At Fort Garry the Assinaboine River joins the Red River, and flows with it into Lake Winnipeg. At the period of which we write, (the month of May), both rivers were yet covered with the icy garment—between four and five feet thick—under which they had gone to rest five or six months before. The vast accumulation of snow which had fallen that winter was melted so fast that the Red River had risen with terrible rapidity, and it was obvious, from the ominous complainings of the “thick-ribbed ice,” that a burst-up of unwonted violence was impending. The strength of the ice, however, was so great that it rose with the swelling waters without breaking until nearly on a level with the top of the river banks. In some places, where the banks were low, the pent-up floods broke forth and swamped the land, but as yet little damage had been done.
Of course the alarm of the settlers was considerable. Rumours of former floods which had devastated the surrounding plains were rife, and those of the people whose houses stood on the lower grounds began to remove their goods and chattels to higher places. Others delayed doing so in the belief that the river would not rise much higher, at all events that it would subside as soon as the ice broke up and cleared away to Lake Winnipeg. Some there were whose dwellings stood on high ground, and who professed to have no belief in floods at all.

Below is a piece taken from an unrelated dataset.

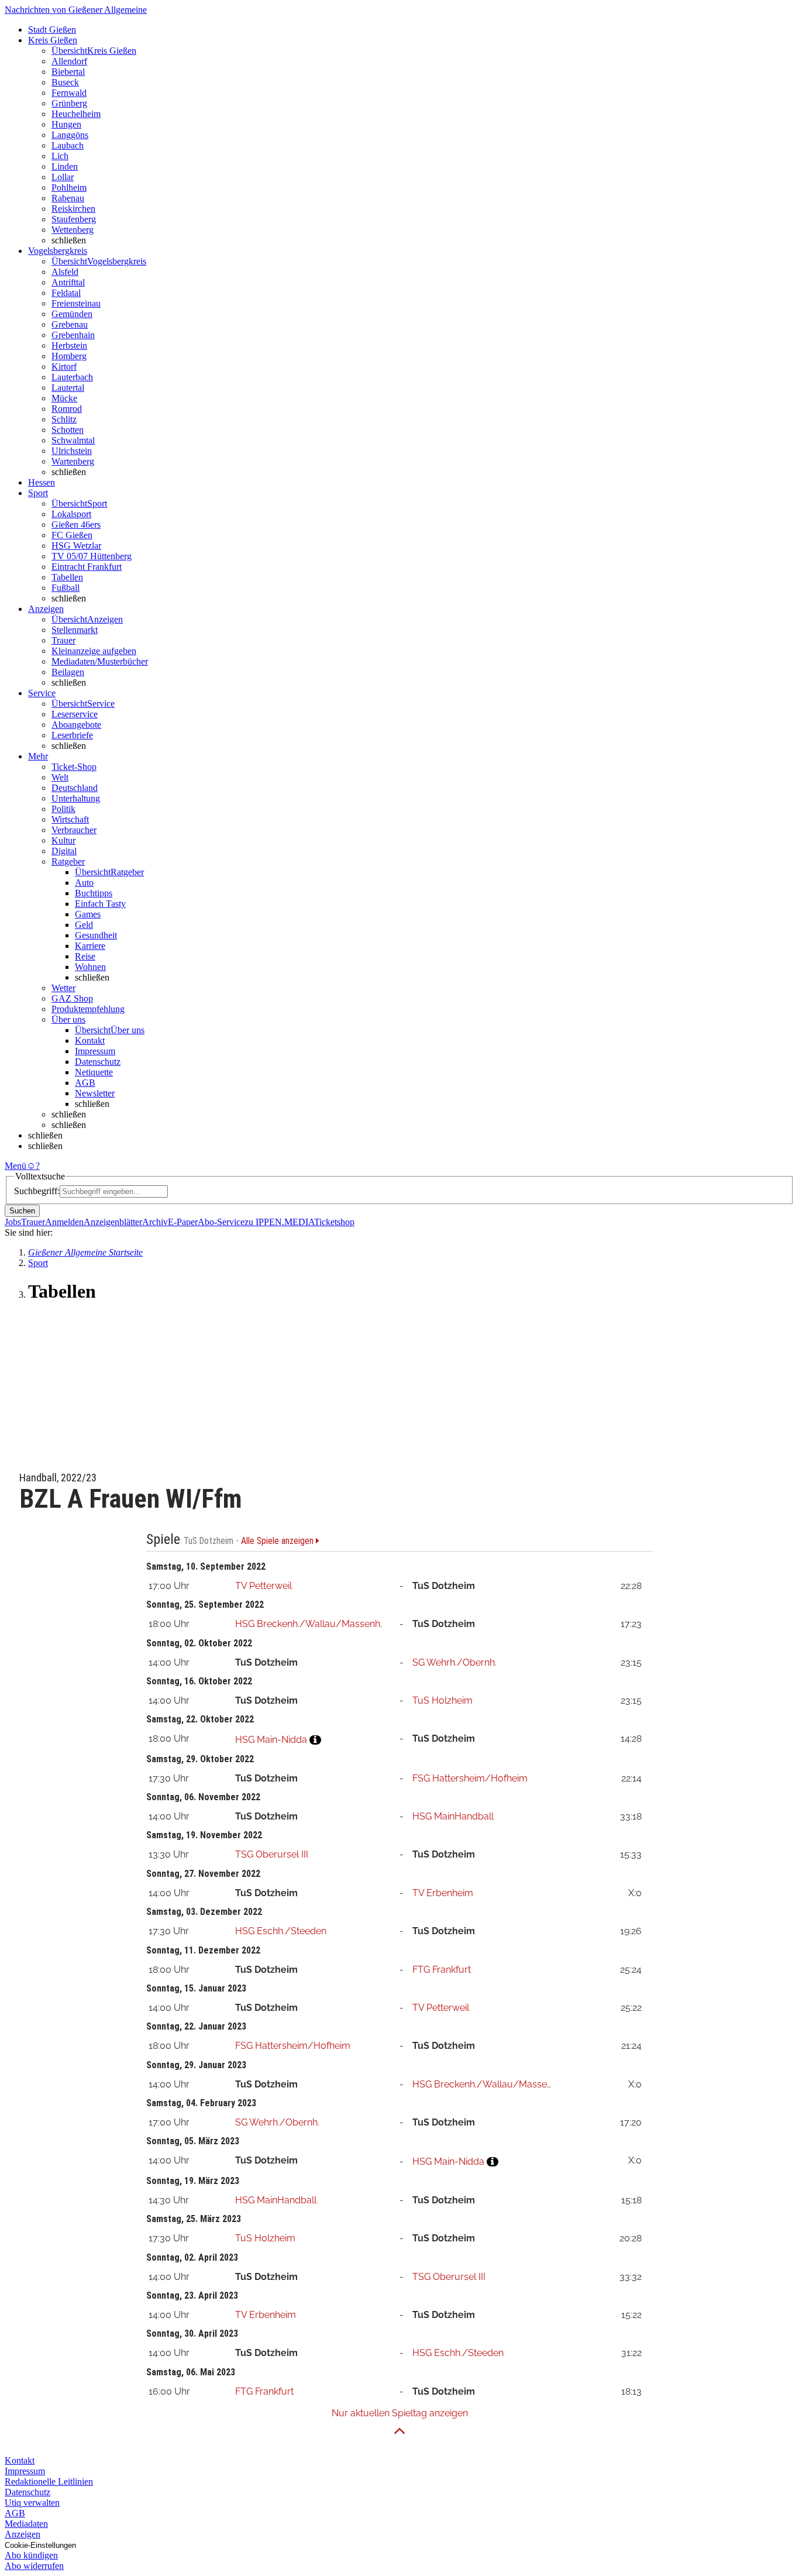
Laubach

In other circumstances Peegwish would have noted the state of things that prevailed, but at that time his faculties were steeped in beer. For some days past they had been in this condition, but his supply was exhausted, and people who knew his propensity refused to give him more. Peegwish, therefore, being a somewhat resolute savage, resolved to adopt a course which would render him independent. Chuckling to himself at the depth and cunning of his intended course of action, he went among the farmers begging for “bally”! Some to whom he appealed treated him facetiously, others turned him away from their doors, being too anxious about the impending flood to listen to him. At last he found a soft-hearted soul in the person of Michel Rollin’s mother, old Liz, who dwelt in a very small log-hut on a knoll at a considerable height above the river.
“What d’ee want wi’ the barley?” demanded old Liz, who, besides being amiable, had a feeling of kindness for the man with whom her absent son had for years been in the habit of hunting.
“To heat ’im,” replied the Indian.
“To eat it,” echoed the sturdy little woman; “weel, come in. I can spare some, but dinna mak’ a noise, Daddy’s sleepin’.”